An absent minister was an invitation, in the Third Reich, for others thirsting for power to step into the vacuum. Karl Otto Saur, the able head of the technical office in Speer’s ministry, had taken the opportunity to exploit Hitler’s favour in his boss’s absence. When a Fighter Staff had been set up in March – linking Speer’s ministry with the Luftwaffe to speed up and coordinate production of air-defence – Hitler placed it, against Speer’s express wishes, in the hands of Saur. And when, stung by the near-unhampered bombing of German cities, Hitler discovered that little progress had been made on the building of huge underground bomb-proof bunkers to protect fighter-production against air-raids, Speer’s other right-hand man, Xaver Dorsch, head of the central office of the massive construction apparatus, the Organisation Todt, spotted his chance. Dorsch was commissioned by Hitler with the sole responsibility for the building of the six immense bunkers within the Reich – thereby overriding Speer – accompanied by full authority to assure the work had top priority.

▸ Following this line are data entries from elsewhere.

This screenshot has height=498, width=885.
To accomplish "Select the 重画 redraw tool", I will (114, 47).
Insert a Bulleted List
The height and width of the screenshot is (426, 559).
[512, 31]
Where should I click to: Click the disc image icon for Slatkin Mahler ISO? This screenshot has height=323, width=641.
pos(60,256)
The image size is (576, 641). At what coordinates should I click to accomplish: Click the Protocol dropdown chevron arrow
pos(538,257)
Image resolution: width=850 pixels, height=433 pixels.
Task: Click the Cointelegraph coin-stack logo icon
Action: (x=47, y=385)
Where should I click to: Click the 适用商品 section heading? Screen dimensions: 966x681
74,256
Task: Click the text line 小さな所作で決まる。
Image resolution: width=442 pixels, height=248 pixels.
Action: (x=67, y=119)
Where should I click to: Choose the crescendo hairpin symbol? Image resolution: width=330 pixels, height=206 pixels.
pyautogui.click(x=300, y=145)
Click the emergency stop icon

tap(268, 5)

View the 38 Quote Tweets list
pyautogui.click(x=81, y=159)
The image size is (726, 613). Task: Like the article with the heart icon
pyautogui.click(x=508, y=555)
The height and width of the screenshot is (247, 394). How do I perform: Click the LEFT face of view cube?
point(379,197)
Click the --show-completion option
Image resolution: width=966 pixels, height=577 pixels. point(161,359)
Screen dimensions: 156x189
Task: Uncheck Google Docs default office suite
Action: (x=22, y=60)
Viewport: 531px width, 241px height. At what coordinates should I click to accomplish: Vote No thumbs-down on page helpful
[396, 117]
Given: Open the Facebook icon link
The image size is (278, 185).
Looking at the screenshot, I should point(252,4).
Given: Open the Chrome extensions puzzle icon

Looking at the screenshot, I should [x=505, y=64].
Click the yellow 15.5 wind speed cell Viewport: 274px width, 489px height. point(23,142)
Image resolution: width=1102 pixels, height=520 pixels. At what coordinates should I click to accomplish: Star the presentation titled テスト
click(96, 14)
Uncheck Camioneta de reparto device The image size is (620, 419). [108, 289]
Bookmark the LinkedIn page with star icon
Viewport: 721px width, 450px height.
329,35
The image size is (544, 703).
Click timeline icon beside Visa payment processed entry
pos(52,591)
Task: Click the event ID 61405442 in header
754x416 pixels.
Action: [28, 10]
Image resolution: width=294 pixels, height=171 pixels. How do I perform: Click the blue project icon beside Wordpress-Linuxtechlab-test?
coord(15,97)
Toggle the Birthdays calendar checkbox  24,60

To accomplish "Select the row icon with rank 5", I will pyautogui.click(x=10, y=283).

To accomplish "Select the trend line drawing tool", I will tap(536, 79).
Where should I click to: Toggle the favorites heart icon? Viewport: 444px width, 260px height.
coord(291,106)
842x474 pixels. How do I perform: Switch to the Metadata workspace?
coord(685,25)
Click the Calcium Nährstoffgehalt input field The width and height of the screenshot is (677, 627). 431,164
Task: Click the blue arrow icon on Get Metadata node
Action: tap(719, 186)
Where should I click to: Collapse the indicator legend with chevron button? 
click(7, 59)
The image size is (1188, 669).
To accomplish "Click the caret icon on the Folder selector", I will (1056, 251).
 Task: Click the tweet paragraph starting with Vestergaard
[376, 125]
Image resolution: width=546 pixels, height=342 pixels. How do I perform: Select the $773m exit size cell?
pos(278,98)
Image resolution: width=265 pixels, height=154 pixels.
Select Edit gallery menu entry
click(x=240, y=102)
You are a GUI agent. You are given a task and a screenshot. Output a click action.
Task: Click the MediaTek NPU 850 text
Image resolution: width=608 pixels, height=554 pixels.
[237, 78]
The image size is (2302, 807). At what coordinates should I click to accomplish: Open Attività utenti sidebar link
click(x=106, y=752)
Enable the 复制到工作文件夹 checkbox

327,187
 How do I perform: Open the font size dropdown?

Speer had not reached his high position, however, without an ability to take care of his own interests in the ruthless scheming and jockeying for position that went on around Hitler. He was not prepared to accept the undermining of his own authority without a fight. On 19 April, he wrote a long letter to Hitler complaining
at the decisions he had taken and demanding the restoration of his own authority over Dorsch. He let it be known that he wished to resign should Hitler not accede to his wishes. Hitler’s initial anger at the letter gave way to the more pragmatic consideration that he still needed Speer’s organizational talents. He passed a message to Speer, via Erhard Milch, Luftwaffe armaments supremo, that he still held him in high esteem. On 24 April, Speer appeared at the Berghof. Hitler, formally attired, gloves in hand, came out to meet him, accompanying him like some foreign dignitary into the imposing hall. Speer, his vanity touched, was immediately impressed. Hitler went on to flatter Speer. He told him that he needed him to oversee all building works. He was in agreement with whatever Speer thought right in this area. Speer was won over. That evening, he was back in the Berghof ‘family’, making small-talk with Eva Braun and the others in the late-night session around the fire. Bormann suggested listening to some music. Records of music by Wagner, naturally, and Johann Strauß’s Fledermaus were put on. Speer felt at home again.